--- EXERCISE GOAL ---
Every line from the one with "Task: Click the 현대자동차 블루링크 table row" to the one with "Screen dimensions: 1293x924", including those two, is to be copied exactly; all other lines of the entries below are left out.

--- RECORD EXCERPTS ---
—————

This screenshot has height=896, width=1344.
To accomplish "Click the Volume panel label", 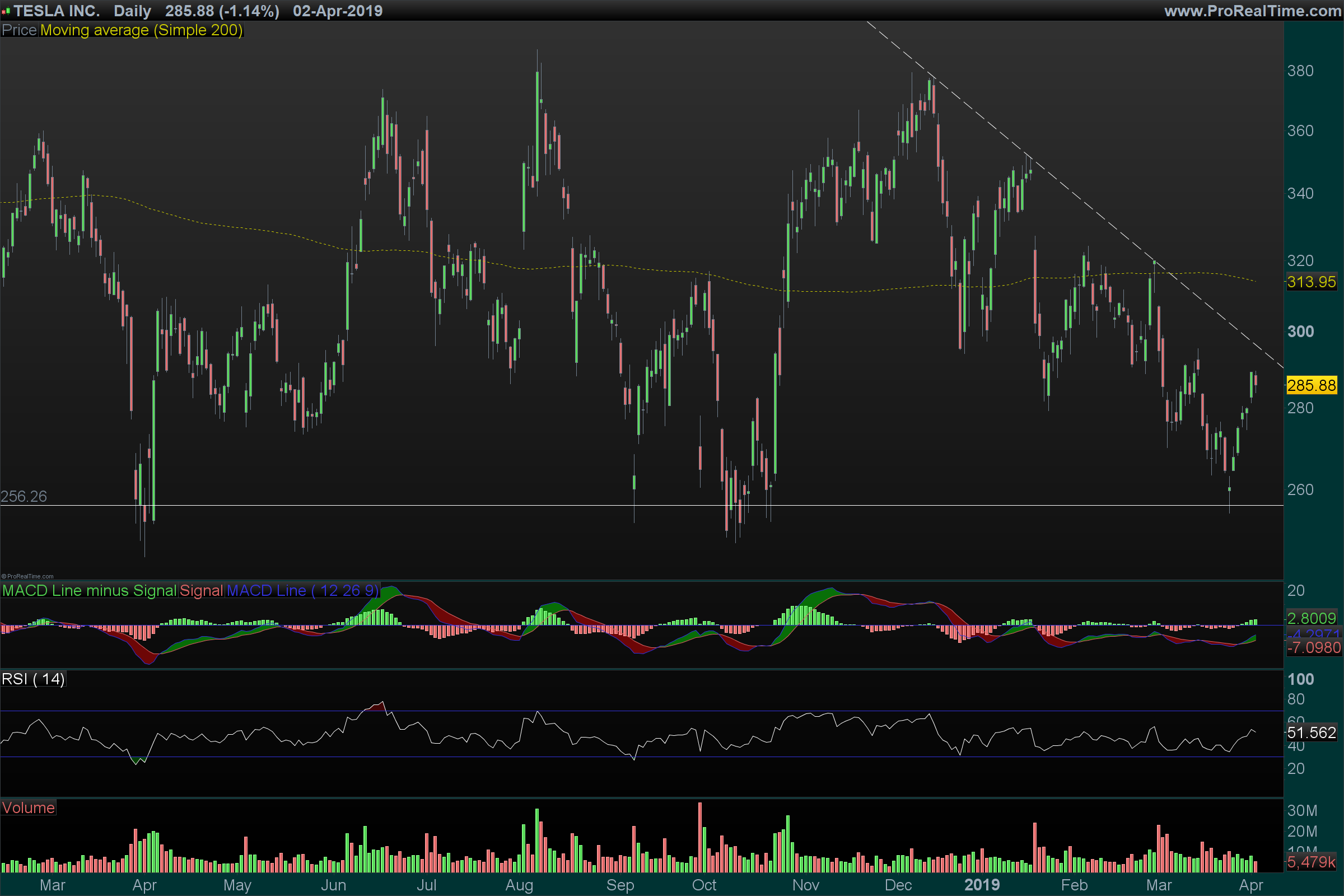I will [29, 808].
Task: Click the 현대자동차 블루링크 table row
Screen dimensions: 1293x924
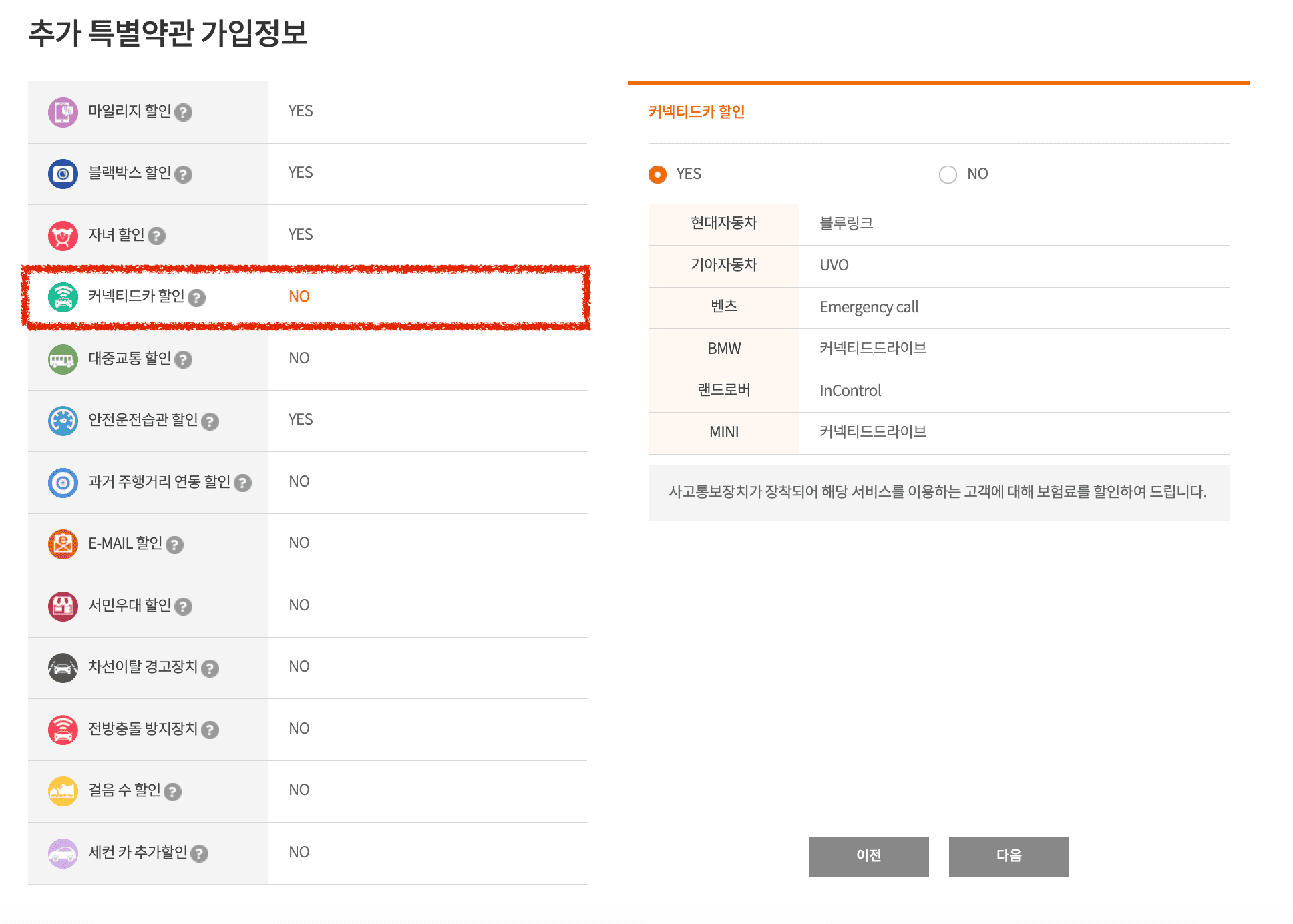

—————

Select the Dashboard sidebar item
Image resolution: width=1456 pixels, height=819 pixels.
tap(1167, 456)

—————

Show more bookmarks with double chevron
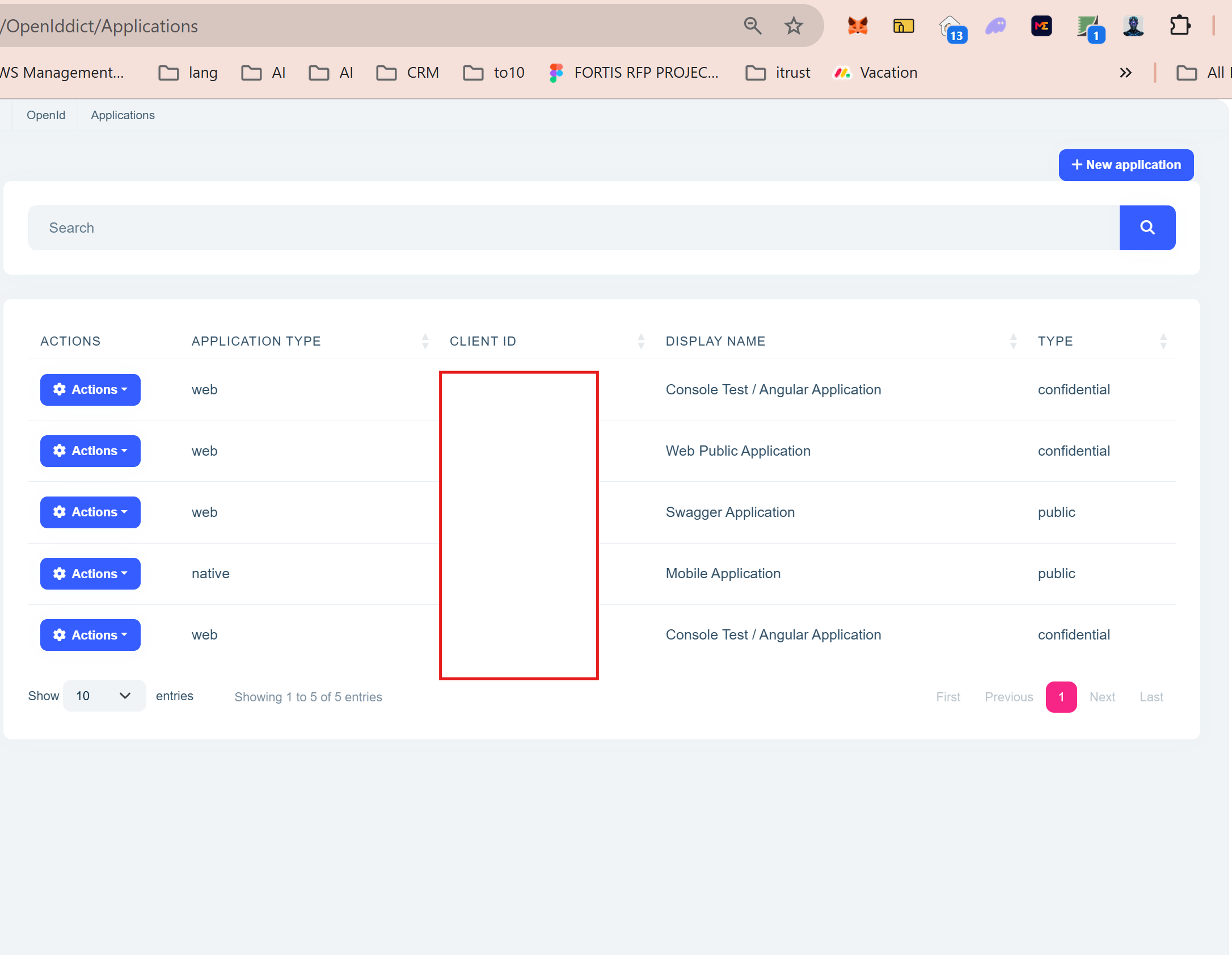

—————

--- RESPONSE AREA ---
Task: Click the 현대자동차 블루링크 table row
Screen dimensions: 1293x924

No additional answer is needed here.